Contact the Credit Bureaus
If you find errors on your credit report your first step will be to contact each of the three major credit reporting agencies to officially dispute each of the inaccurate items. The credit bureaus, by law, must investigate any and all inaccurate information. These investigations typically take place within a 30 day window.
It is possible to dispute inaccurate items with each of the bureaus on line. While on line dispute filing may be fast and convenient, it’s not always the best option. Mailing a letter with supporting documents instead, through certified mail with a return receipt requested, creates a paper trail and allows you to attach more documentation and explain where needed. Types of supporting documentation you may like to attach include copies of cancelled checks to show proof of payments you made or copies of your credit report with errors highlighted. In most cases a letter or dispute form is sufficient to have errors removed from your credit report. You can expect to receive a response from the bureaus acknowledging your dispute request and the resolution of your dispute.
Contact the Creditor
The information on your credit report does not originate with the credit bureau.
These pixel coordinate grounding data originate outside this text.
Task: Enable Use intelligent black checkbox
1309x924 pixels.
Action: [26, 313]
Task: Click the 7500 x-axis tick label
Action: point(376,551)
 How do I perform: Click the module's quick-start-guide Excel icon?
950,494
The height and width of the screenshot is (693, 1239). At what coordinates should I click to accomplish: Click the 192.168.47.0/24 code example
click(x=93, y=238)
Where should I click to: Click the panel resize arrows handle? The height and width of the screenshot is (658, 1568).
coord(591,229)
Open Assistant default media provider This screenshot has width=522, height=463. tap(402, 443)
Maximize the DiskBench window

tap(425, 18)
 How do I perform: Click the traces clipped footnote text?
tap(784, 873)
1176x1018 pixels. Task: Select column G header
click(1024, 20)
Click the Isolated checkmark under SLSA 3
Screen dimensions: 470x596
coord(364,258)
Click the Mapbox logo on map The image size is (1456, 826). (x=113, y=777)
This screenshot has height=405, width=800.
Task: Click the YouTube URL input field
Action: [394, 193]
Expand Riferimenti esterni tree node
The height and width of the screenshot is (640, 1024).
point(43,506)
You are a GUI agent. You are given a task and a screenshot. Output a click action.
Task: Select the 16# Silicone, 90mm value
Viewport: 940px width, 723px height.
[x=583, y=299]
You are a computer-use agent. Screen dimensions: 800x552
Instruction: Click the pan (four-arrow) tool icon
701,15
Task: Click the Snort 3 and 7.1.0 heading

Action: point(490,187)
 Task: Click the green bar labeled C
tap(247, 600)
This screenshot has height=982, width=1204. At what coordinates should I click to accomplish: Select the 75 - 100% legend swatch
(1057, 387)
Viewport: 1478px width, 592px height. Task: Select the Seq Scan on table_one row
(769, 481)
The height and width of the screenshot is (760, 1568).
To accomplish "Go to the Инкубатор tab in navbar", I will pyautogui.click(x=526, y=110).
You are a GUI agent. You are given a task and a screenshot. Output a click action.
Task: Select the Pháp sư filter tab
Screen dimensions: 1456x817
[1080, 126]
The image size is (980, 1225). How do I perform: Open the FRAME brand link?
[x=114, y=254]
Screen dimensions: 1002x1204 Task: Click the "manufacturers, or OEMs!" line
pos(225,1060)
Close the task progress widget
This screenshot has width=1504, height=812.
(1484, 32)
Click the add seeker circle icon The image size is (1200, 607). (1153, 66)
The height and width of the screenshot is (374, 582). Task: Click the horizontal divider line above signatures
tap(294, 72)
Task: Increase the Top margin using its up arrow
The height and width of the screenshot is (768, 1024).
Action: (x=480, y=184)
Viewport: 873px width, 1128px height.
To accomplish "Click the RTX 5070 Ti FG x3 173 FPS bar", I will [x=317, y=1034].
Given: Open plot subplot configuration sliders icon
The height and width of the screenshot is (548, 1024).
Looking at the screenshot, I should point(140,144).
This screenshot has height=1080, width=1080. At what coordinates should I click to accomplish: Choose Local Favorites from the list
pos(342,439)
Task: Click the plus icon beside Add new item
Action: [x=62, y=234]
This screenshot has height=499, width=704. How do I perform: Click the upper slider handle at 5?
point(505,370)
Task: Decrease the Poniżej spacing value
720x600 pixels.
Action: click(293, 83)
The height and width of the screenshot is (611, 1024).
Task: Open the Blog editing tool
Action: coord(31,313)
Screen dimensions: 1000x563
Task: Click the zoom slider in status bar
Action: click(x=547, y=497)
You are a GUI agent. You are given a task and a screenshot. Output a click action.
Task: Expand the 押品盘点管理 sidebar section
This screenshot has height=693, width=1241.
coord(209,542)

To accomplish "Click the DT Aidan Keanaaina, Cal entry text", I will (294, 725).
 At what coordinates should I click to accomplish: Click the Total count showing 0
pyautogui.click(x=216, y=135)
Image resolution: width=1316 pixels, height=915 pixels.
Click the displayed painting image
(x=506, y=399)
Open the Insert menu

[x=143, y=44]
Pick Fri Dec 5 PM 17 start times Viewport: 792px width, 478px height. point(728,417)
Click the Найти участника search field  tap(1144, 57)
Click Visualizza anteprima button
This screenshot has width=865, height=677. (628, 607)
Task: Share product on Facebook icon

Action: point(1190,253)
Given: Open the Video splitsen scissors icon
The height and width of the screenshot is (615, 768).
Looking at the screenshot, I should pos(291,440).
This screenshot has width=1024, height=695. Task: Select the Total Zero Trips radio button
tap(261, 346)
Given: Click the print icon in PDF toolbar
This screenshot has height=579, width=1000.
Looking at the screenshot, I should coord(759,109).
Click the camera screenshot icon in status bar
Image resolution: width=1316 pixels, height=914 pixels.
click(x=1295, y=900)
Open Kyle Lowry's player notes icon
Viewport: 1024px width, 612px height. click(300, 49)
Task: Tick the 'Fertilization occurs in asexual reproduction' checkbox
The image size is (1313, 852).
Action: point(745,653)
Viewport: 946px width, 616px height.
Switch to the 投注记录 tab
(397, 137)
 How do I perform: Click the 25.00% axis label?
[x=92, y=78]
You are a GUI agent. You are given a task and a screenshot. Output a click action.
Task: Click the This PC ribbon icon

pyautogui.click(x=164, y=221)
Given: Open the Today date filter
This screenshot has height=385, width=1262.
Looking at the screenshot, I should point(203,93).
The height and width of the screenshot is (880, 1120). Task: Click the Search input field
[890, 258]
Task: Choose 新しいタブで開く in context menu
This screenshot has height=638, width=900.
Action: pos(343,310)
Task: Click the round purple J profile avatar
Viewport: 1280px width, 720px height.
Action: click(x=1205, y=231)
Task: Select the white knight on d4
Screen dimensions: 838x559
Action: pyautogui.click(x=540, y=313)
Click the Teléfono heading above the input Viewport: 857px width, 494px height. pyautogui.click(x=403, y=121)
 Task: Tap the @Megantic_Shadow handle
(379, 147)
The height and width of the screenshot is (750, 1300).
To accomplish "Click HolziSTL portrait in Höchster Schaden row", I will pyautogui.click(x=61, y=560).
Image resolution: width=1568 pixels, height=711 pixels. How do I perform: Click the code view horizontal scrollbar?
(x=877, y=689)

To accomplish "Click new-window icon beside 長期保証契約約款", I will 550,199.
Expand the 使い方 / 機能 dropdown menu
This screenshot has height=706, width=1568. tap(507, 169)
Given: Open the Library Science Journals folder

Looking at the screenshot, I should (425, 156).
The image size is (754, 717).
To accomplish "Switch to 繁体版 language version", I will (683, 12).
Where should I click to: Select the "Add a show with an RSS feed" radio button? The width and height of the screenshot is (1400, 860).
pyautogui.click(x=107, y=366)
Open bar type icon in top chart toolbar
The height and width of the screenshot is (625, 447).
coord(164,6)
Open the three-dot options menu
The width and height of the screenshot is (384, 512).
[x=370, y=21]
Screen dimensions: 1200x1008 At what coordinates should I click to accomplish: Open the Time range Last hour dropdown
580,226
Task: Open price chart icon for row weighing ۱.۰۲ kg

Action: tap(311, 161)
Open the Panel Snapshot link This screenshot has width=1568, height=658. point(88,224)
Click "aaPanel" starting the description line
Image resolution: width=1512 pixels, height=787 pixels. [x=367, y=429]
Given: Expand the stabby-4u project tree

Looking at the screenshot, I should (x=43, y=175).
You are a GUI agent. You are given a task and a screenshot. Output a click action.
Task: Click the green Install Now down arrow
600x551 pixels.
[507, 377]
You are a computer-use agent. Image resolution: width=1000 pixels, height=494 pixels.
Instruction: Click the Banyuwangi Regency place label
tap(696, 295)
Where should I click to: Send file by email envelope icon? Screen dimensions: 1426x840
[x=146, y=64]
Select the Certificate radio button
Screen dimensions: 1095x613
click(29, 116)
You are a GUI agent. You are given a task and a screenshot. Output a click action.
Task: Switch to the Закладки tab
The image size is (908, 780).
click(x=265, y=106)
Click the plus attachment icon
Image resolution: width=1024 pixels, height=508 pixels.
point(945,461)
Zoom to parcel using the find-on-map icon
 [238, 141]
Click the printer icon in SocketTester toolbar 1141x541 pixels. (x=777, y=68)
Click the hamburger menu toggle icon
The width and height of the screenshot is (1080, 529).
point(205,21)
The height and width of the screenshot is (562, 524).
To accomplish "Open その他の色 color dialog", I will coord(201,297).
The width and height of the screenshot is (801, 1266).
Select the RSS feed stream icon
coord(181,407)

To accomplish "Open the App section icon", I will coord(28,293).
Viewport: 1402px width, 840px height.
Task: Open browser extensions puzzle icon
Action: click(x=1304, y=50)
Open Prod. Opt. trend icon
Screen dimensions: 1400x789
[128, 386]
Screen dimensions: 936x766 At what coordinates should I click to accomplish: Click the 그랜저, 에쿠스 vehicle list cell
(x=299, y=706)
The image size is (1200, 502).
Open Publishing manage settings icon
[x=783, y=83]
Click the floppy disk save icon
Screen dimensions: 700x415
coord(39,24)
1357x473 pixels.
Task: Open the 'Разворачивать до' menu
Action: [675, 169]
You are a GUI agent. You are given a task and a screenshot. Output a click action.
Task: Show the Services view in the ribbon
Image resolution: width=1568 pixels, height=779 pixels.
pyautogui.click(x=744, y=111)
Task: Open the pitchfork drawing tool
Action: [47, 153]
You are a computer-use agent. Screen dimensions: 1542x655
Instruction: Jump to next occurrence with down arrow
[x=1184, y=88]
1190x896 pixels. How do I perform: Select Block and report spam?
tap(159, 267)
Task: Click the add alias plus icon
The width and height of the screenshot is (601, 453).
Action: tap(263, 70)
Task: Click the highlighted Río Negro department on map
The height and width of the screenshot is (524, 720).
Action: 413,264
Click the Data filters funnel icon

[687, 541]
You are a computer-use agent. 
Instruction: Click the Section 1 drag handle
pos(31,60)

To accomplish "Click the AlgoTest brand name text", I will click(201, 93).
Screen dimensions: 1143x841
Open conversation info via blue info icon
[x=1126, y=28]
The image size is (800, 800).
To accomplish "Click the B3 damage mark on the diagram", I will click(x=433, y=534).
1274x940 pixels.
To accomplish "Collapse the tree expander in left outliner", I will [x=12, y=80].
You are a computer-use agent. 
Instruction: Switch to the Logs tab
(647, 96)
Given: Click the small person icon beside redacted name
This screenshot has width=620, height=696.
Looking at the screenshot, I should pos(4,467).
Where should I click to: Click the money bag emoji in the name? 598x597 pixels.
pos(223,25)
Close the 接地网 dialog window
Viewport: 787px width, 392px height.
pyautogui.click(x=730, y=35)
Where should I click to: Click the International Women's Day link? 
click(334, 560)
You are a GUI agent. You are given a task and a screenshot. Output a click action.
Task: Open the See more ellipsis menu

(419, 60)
The flow of information passes through your lenders, retail stores, banks, reporting agencies, and creditors. Consider contacting these sources directly to rectify inaccuracies and intercept the reporting of unfavorable information. Sometimes a simple explanation and request is all it takes to resolve issues at the source with retail stores, banks, and some lenders.
You will definitely want to inform your creditors and lending institutions of the information you are disputing. With this disclosure you should include copies of all documents to support your position. If a reporting agency reports the same information to a bureau again the agency must also include a notice of your dispute. You also have every right to request that the reporting agency copy you on all correspondence they send to the bureaus regarding you. This process can take up to 90 days.
Injecting yourself into the flow of information is a great way to monitor exactly what is being reported about you. It is your right to know what is being said about you and who it is being said to. It is your duty to manage this information with a healthy skepticism to protect your credit.